Efficient Policy Evaluation with Offline Data Informed Behavior Policy Design
This work addresses the challenge of prohibitive environment interactions for reinforcement learning practitioners, offering an incremental improvement in policy evaluation efficiency.
The paper tackles the problem of inefficient policy evaluation in reinforcement learning by proposing novel methods to improve data efficiency of online Monte Carlo estimators while maintaining unbiasedness, achieving better empirical performance with fewer offline data requirements.

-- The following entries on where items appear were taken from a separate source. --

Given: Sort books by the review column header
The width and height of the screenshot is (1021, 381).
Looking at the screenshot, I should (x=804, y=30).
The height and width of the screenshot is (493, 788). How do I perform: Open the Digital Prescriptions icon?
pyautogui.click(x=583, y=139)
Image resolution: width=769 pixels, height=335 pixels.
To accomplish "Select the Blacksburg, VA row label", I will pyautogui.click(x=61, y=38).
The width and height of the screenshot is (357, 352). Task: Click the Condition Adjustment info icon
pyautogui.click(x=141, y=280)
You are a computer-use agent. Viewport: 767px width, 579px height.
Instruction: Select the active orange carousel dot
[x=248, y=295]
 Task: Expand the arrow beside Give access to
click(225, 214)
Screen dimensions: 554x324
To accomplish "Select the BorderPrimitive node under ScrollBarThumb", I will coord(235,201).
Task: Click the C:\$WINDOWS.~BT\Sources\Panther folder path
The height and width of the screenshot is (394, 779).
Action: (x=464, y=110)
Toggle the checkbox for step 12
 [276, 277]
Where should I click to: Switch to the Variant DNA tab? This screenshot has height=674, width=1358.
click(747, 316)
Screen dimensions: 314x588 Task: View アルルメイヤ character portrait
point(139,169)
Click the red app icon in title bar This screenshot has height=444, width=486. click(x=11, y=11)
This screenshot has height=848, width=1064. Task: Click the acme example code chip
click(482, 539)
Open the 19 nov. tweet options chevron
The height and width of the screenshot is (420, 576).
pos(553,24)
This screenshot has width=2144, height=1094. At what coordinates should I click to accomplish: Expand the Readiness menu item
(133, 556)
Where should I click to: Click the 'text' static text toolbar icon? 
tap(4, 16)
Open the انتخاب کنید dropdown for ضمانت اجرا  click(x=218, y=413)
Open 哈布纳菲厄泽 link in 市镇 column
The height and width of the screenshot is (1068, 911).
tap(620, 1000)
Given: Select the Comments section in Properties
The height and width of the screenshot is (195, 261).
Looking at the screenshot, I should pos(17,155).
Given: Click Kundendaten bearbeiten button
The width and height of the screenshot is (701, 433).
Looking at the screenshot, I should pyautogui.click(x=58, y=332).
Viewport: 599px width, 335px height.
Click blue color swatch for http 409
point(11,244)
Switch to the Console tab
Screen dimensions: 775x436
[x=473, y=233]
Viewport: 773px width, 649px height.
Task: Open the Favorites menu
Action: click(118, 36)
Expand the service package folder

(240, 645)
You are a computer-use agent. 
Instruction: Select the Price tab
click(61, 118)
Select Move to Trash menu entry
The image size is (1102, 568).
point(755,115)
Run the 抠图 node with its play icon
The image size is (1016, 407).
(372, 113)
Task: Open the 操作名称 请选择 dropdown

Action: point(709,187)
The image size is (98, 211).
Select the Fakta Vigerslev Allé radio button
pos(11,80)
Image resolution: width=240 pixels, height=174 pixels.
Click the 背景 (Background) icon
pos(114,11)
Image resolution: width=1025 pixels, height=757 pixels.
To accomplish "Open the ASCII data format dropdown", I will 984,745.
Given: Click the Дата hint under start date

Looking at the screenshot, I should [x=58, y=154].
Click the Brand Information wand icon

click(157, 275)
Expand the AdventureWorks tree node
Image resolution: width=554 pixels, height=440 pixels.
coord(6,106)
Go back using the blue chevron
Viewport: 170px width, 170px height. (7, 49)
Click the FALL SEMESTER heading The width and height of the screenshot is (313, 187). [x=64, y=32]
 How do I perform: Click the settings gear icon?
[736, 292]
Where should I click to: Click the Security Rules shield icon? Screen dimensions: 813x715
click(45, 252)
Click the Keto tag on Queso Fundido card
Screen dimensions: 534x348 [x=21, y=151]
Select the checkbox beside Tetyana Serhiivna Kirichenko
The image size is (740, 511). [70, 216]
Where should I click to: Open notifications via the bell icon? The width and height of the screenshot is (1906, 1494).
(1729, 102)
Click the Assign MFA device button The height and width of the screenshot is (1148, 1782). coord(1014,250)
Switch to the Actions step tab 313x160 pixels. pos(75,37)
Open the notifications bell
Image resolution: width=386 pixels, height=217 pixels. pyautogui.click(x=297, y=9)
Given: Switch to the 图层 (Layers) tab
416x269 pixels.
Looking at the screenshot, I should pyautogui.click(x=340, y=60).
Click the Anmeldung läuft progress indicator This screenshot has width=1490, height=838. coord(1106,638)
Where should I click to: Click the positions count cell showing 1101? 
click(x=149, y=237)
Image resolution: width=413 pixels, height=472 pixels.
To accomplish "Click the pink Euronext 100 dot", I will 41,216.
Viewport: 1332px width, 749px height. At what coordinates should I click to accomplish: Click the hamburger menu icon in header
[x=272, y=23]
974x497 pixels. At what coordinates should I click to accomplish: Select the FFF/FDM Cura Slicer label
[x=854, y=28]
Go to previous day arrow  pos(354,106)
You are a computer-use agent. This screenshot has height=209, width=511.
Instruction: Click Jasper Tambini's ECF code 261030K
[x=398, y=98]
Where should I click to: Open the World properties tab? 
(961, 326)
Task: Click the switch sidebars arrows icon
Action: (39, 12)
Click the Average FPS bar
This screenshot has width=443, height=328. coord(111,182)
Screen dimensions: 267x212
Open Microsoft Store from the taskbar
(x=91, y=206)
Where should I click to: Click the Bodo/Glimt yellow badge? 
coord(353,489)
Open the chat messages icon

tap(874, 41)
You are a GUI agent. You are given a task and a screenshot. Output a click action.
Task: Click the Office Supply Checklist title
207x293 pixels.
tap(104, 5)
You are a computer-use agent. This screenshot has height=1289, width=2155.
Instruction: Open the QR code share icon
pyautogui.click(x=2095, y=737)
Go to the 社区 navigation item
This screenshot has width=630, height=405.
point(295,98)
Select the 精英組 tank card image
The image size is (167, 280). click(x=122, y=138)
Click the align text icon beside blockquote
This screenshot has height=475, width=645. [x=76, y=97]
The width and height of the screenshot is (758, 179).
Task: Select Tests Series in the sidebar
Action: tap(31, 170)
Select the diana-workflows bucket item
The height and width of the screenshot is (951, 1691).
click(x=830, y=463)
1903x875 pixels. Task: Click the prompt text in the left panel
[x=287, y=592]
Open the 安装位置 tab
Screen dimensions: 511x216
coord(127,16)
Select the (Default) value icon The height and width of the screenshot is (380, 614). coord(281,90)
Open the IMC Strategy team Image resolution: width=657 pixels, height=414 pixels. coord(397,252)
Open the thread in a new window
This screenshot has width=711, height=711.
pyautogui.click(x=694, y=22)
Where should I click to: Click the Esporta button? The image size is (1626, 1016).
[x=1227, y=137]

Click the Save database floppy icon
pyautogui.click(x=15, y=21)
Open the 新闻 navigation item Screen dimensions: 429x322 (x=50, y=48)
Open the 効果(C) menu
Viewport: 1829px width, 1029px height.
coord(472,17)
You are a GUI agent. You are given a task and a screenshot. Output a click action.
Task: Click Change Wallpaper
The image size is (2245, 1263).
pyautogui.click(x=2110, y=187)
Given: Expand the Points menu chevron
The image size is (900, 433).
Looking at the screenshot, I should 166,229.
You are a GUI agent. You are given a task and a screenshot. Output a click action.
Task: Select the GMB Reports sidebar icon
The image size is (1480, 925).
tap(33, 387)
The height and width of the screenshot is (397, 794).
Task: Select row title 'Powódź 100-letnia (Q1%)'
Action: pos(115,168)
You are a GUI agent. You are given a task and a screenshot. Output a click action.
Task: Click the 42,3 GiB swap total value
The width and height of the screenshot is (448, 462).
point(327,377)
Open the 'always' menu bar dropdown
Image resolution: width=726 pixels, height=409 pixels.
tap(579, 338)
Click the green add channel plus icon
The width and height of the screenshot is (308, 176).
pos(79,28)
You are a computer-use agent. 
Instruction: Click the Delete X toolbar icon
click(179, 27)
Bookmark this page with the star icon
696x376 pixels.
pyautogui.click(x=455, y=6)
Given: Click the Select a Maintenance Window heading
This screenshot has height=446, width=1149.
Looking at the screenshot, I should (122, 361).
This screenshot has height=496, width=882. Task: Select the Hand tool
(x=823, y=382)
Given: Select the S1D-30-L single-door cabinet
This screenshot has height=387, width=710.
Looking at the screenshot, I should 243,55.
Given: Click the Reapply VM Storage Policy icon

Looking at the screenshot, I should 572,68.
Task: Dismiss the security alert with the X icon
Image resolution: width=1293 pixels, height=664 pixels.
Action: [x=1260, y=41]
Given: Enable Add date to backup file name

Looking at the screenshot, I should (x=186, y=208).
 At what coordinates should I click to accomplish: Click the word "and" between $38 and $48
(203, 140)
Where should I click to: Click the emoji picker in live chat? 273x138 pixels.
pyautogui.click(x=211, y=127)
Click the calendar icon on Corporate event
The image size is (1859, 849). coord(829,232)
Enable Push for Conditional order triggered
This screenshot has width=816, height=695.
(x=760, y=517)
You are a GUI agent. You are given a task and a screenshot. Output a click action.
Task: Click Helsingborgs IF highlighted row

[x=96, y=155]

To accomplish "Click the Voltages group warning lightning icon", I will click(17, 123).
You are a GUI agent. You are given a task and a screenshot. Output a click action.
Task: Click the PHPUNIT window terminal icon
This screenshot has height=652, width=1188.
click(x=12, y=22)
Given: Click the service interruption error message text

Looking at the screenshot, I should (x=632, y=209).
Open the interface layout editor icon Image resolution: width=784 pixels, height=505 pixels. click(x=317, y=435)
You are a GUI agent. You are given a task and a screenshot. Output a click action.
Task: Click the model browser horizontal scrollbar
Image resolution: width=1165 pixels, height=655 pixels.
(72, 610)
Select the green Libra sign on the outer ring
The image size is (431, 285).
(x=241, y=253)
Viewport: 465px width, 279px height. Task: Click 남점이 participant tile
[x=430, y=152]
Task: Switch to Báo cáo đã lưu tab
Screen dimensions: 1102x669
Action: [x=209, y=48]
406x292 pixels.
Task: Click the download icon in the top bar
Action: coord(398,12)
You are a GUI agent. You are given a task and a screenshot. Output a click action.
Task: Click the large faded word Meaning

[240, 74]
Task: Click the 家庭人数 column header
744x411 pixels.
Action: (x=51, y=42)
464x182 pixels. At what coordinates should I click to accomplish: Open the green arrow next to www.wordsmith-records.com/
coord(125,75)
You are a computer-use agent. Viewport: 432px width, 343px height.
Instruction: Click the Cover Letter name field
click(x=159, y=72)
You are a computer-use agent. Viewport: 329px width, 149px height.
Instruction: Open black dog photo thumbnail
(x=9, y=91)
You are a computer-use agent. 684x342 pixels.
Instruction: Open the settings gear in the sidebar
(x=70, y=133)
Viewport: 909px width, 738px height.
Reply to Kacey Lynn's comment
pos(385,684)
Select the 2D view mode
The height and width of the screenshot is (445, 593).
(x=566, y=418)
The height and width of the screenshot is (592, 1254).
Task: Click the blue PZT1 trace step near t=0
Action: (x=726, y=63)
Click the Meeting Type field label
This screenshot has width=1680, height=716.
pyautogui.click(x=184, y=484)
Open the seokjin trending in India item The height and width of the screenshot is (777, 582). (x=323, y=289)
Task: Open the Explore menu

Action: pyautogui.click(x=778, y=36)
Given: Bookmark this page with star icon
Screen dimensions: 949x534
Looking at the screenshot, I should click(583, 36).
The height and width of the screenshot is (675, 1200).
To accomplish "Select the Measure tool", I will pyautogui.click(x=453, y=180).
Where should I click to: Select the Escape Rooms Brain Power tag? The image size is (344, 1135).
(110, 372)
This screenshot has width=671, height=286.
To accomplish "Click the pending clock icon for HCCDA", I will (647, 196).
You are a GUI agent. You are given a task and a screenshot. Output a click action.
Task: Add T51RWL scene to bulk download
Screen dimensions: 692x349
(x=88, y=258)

Most reinforcement learning practitioners evaluate their policies with online Monte Carlo estimators for either hyperparameter tuning or testing different algorithmic design choices, where the policy is repeatedly executed in the environment to get the average outcome. Such massive interactions with the environment are prohibitive in many scenarios. In this paper, we propose novel methods that improve the data efficiency of online Monte Carlo estimators while maintaining their unbiasedness. We first propose a tailored closed-form behavior policy that provably reduces the variance of an online Monte Carlo estimator. We then design efficient algorithms to learn this closed-form behavior policy from previously collected offline data. Theoretical analysis is provided to characterize how the behavior policy learning error affects the amount of reduced variance. Compared with previous works, our method achieves better empirical performance in a broader set of environments, with fewer requirements for offline data.